Still, I think the fallout from Dell will hit technology companies in two ways. First, it will just increase the current morbid fascination with revenue numbers. For example, on Feb. 17, SoundView Technology Group lowered its estimate for revenue growth at Sun Microsystems (SUNW) from 22% to a range of 18% to 21%. The stock fell $6 a share, even though SoundView was simply bringing its forecast in line with the Wall Street consensus and Sun Microsystem's own projections. Everyone will be looking for the first sign of another Dell -- and they'll dump the stock first and sort it out later.

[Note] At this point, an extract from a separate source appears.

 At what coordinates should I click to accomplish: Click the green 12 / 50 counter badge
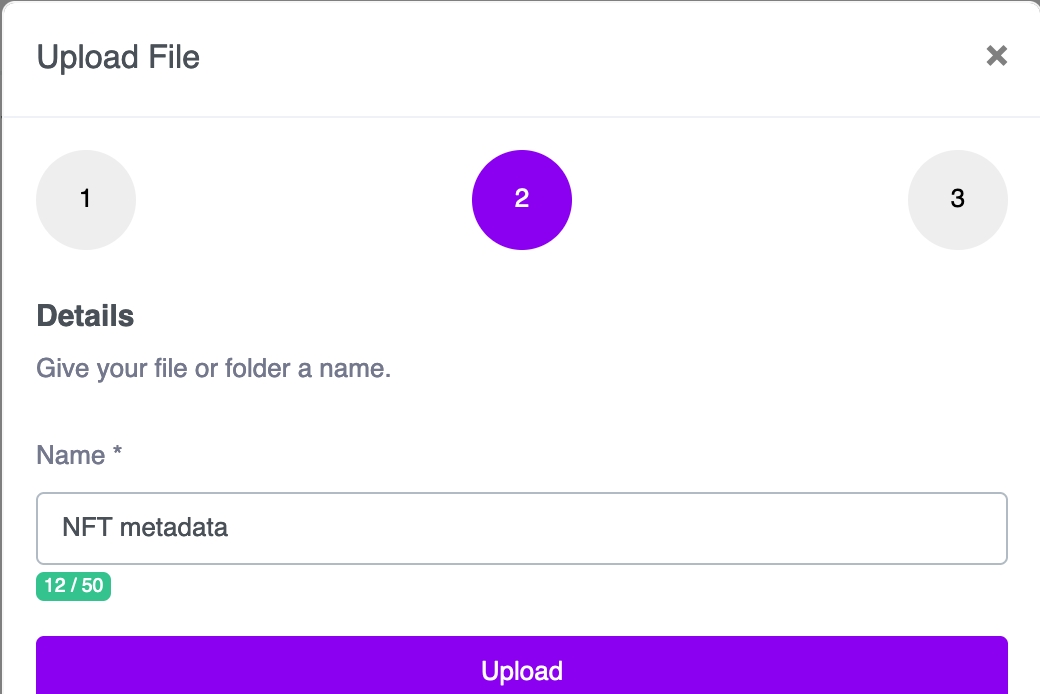73,586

Second, I think Dell's problems will increase the nervousness that investors feel about other "infallible" stocks. If Dell can stumble, what company can't? I expect to see guilt-by-association selling among the group that includes Cisco, EMC Corp. (EMC), Microsoft (MSFT) (Microsoft is the publisher of MoneyCentral) and a few other "must own" technology companies. Everyone will be looking for the first sign of another Dell -- and they'll dump the stock first and sort it out later. In a market like this, volatility feeds on itself. The smartest thing for short-term investors in Dell to have done recently was sell as soon as they heard the slightest rumor of a revenue shortfall. If you'd sold during the day on Feb. 12, you might have been able to get out at $93 -- still an $8-a-share loss -- but way better than waiting to sell until Dell actually announced after the market closed Feb. 16. The stock opened the next morning at $78.25.
The rush to get out -- the smart move -- caused the stock to fall faster and further than it might have otherwise, which, of course, makes the rush to the door seem even smarter. There are a lot of Dell investors out there right now kicking themselves because they didn't sell on the "news" Friday. Think they'll wait for the dust to clear next time they hear something negative about a stock?
And if Niles had been wrong, then everyone would have rushed back into the stock.
All this makes it extremely difficult to be a calm long-term investor. Price movements right now are big and fast and often seem much larger than the news justifies. A big sell-off -- $20 a share in three trading days in Dell's case -- can undermine anyone's faith in any stock. Peter Lynch's advice to know why you own each stock in your portfolio is extremely important right now. Remember what trends led you to think that a stock would be a winner. Do price targets and "what ifs." Every bit of conviction you can muster will help you to hold on to the good stuff you own when waves of selling crash over a position.
Investors who have confidence in the stocks they own sometimes buy even more at times like these, you know.